Experiments enabled by microarrays and deep sequencing are also providing global surveys and interesting mechanistic insights into post-transcriptional regulation. Patrick Cramer (University of Munich, Germany) presented an analysis of transcriptome dynamics in yeast that revealed coordinated changes in mRNA synthesis and decay following osmotic shock. Transcription alone could not account for changes in mRNA levels, emphasizing an important role for post-transcriptional control in stress responses, and it will be exciting to see how these changing mRNA levels are reflected in protein synthesis. Howard Chang (Stanford University School of Medicine, Stanford, USA) expanded on his genome-wide analysis of RNA secondary structure by showing how structures changed at different temperatures, and suggested that these changes in RNA folding could affect translation in order to mediate temperature-dependent gene expression.

Reconstructing and analyzing biological regulatory networks

The biological function of a regulatory interaction depends not only on the precise interaction partners, but also on its context in the regulatory network of the cell. Many networks include cross-regulation and feedback that can qualitatively change their overall behavior. Marian Walhout (University of Massachusetts Medical School) found that the transcription factors that induce microRNA expression were often themselves targeted for repression by the microRNAs they regulate, providing a pervasive form of negative feedback. In addition to microRNAs, gene regulatory networks involve diverse post-transcriptional and post-translational control mechanisms that affect the abundance and activity of transcription factors. Other presentations described the mapping of these mechanisms by identifying physical interactions using high-throughput co-purification and mass spectrometry. Mike Tyers (Wellcome Trust Center for Cell Biology, Edinburgh, UK) used this approach to find kinase and phosphatase targets, despite the technical difficulties in detecting these weak and transient associations. This study revealed new components of the well-studied target of rapamycin (TOR) kinase pathway linking nutrient sensing to protein synthesis and cellular growth. Mike Snyder (Stanford University School of Medicine) showed that mass spectrometry could be adapted to identify small molecule interactors as well, revealing unexpected sterol binding by several yeast kinases, two of which were regulated by sterol levels.

Genetic approaches have the potential to reveal functionally important interactions regardless of the molecular details. Aviv Regev (Broad Institute, Cambridge, USA) presented a systematic analysis of the immune response to Toll-like receptor stimulation by measuring how RNA interference (RNAi) perturbations affected ligand-induced gene expression profiles. This study revealed network-level features, such as feedback and cross-inhibition, as well as identifying new signaling proteins. Frank Holstege (University Medical Center, Utrecht, Netherlands) analyzed the steady-state expression profiles of yeast mutants and double mutants, similarly revealing complicated cross-talk between signaling proteins and transcription factors acting in the same pathway.

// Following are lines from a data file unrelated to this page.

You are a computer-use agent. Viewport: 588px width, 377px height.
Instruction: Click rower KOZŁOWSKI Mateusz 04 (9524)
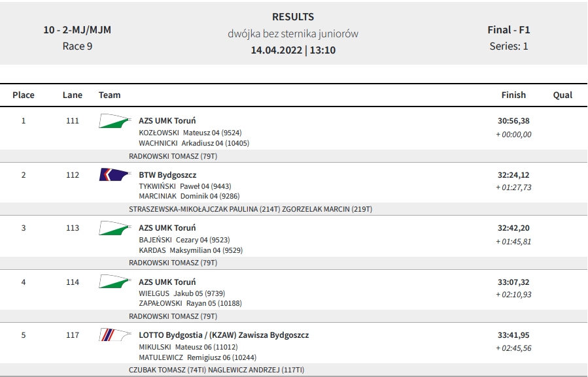pos(190,133)
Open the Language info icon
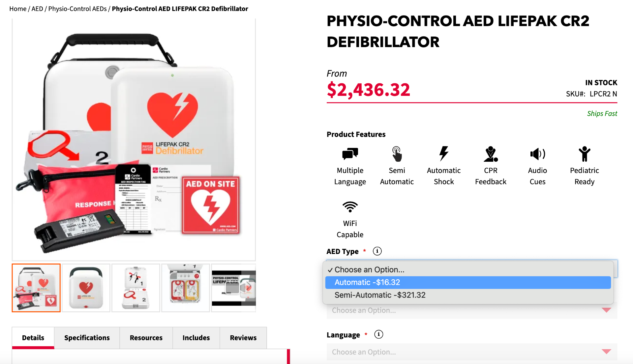The height and width of the screenshot is (364, 633). tap(379, 335)
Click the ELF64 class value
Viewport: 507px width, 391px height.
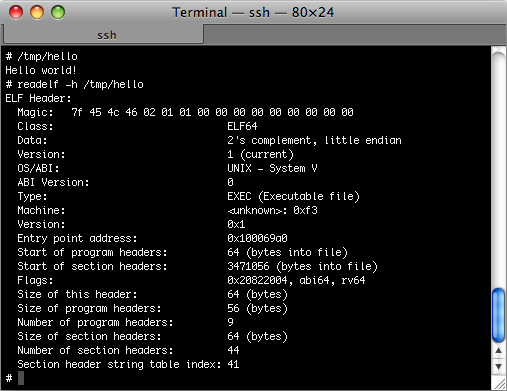coord(242,126)
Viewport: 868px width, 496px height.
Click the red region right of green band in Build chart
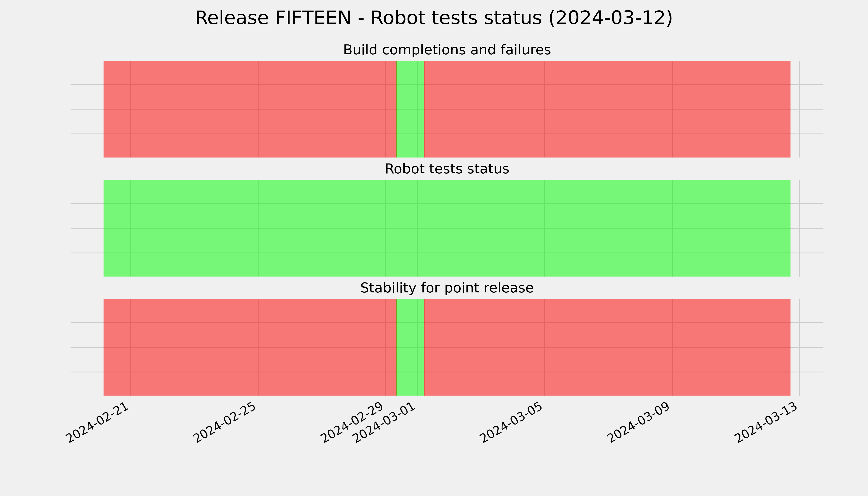tap(607, 109)
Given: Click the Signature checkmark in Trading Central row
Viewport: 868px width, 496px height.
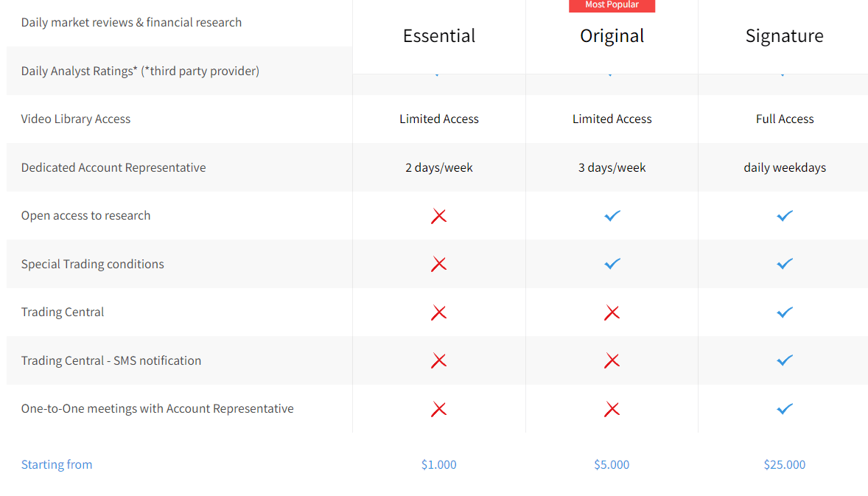Looking at the screenshot, I should pos(785,312).
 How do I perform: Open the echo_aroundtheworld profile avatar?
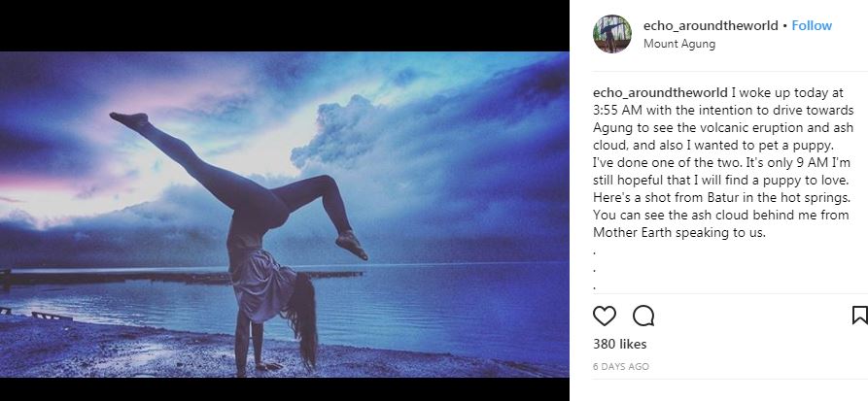point(612,34)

Unexpected double mutant phenotypes, known classically as epistasis, are a powerful indicator of functional interactions between genes. Comprehensive epistasis maps produced from systematic double mutant construction have identified complexes, pathways, and networks in budding yeast. Thomas Sandmann (German Cancer Research Center, Heidelberg, Germany) performed genetic interaction mapping in animal cells by using RNAi in place of mutation and using atypical effects of knocking down two genes in combination to define functional links between them. Trey Ideker (University of California, San Diego, USA) described a differential epistasis mapping in which changes in gene-gene interactions following genotoxic stress, relative to their untreated epistasis, revealed the central pathways involved in the DNA damage response.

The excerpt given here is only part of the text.